Personal Thoughts on Ethics in International Adoption. - By Ellen Fitzenrider

     I am by no means an expert on ethical matters in anything (who can totally be?), let alone international adoption. The concept of ethics in itself is fraught with inherent 'gray-areas' that always seem to be open to interpretation, constant reflection and redefinition. It challenges us to be thoughtful, and to try to be our best selves by 'doing the right thing.' In the arena of international adoption there are issues small and large, but the challenge is of paramount importance and cannot wait until we have time in our busy lives to pay attention to them. There are lives at stake. Lives of children. Lives of families. Lives of those of us in the more fortunate areas of the world. Lives of those living in countries less fortunate. There are moral choices and decisions to be made that can so easily be swayed by emotion, desired outcomes and, especially, money.

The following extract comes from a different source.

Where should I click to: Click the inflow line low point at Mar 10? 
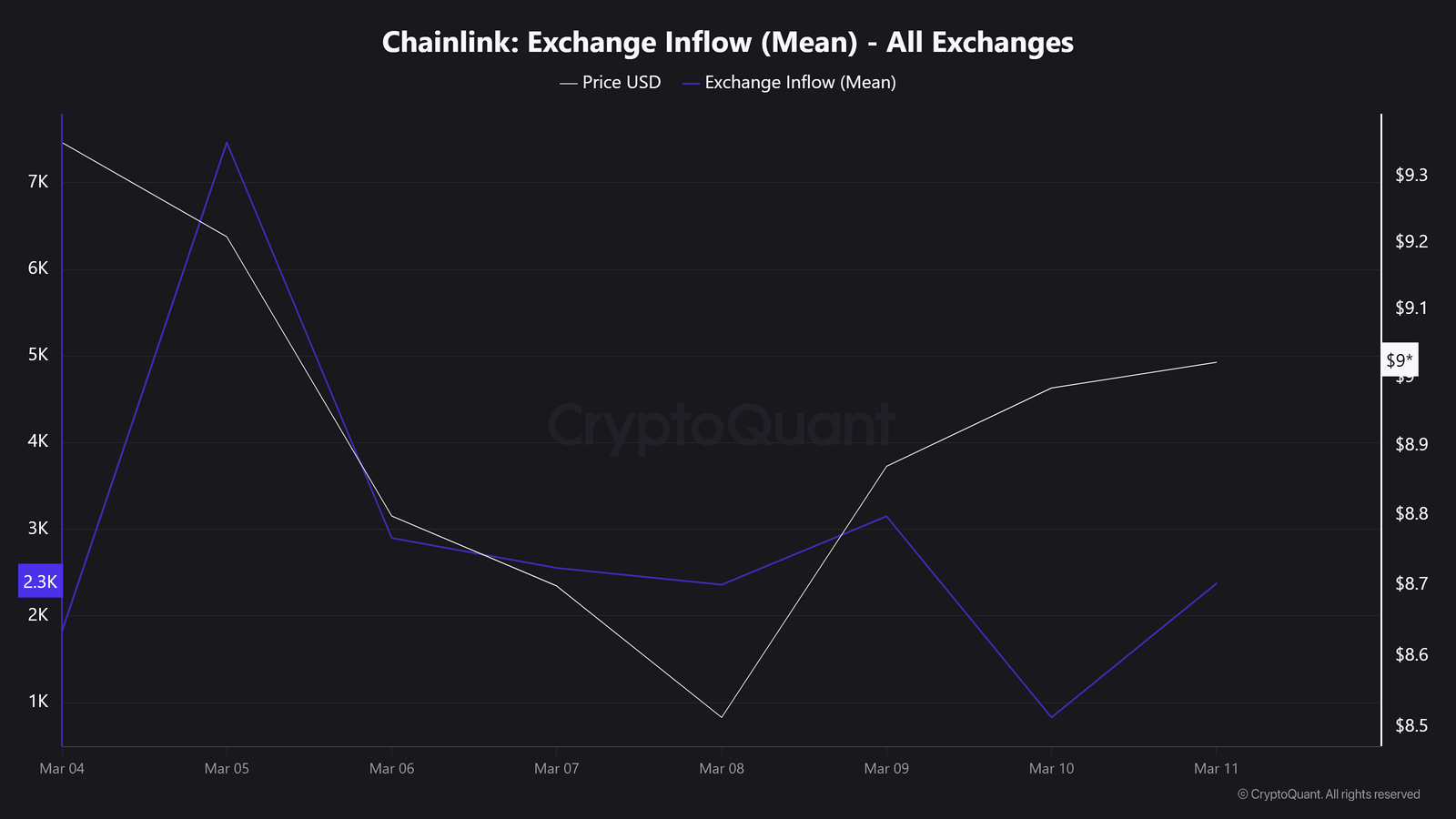tap(1051, 717)
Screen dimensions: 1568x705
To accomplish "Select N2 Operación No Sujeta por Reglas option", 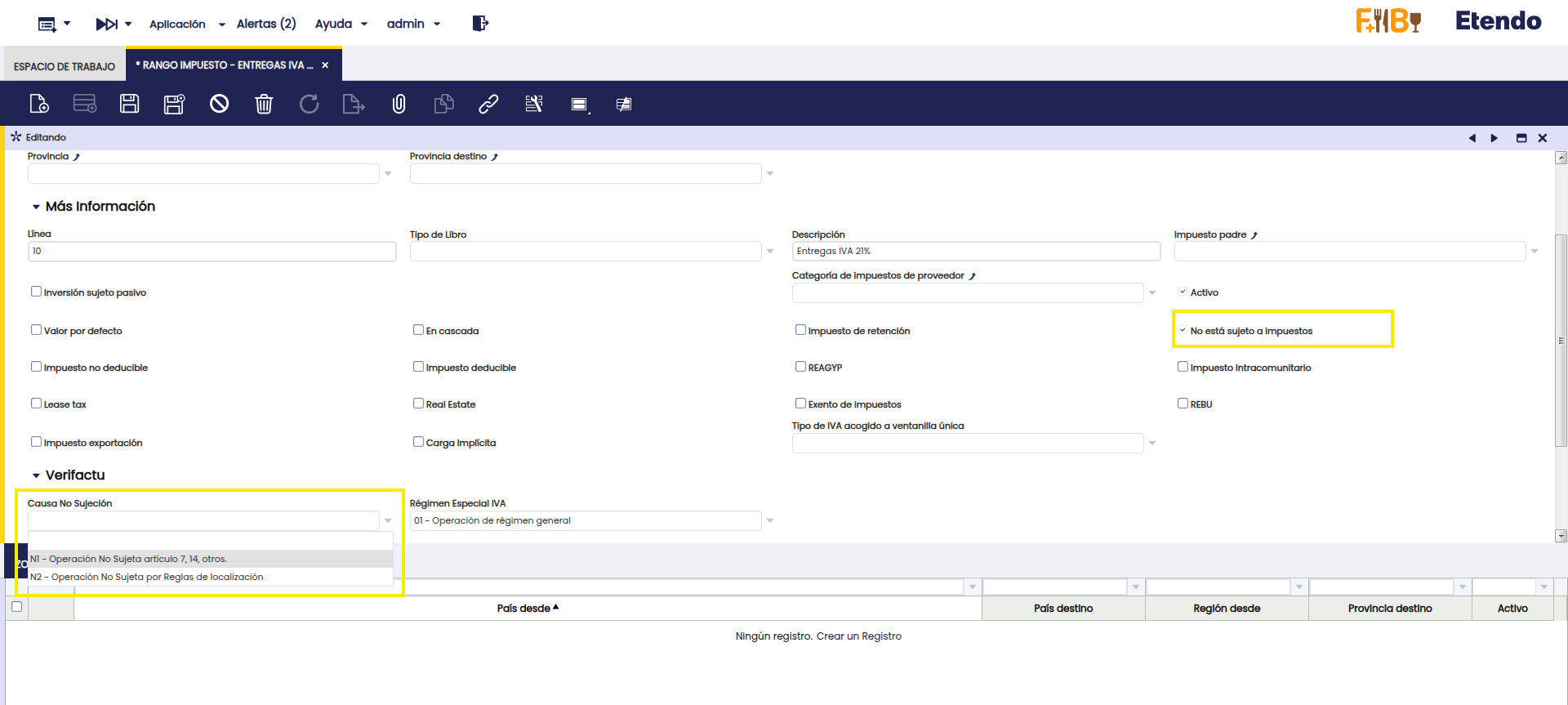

     Face it. There is a LOT of money flying around this world of international adoption. Lets see, the math would be something like: over 20,000 (we'll go with 20,000 to be easy) international adoptions occurring (just in the U.S.) each year, times $20,000 (assumed, by me, average...as some are less but some are MUCH more) per adoption would be...my calculator says a four followed by eight zeroes...put in the commas...400,000,000. $400,000,000?? FOUR HUNDRED MILLION DOLLARS? I haven't run those figures before and I'm sitting here stunned. I have run it again to make sure that I didn't do it wrong, but there it is. People, with that kind of money involved, trust me, there WILL be less-than-honest people in the world wanting to get a piece of that unbelievably large pie. It's no wonder that children are taken from families, smuggled in suitcases and across borders, that documents are falsified, and that lies and deception can become wrapped up in the whole process. The U.S. Embassy in Guatemala has resorted to requiring DNA testing on ALL children and the women who claim to be their biological mothers because of instances in the past where babies were stolen and presented/relinquished for adoption by women who were not actually related to them. I know one woman who for several years ran an adoption agency who, when she saw the levels of corruption that exist, even in seemingly small ways, throughout the process, she left the business rather than play a game that she felt ethically unable to participate in.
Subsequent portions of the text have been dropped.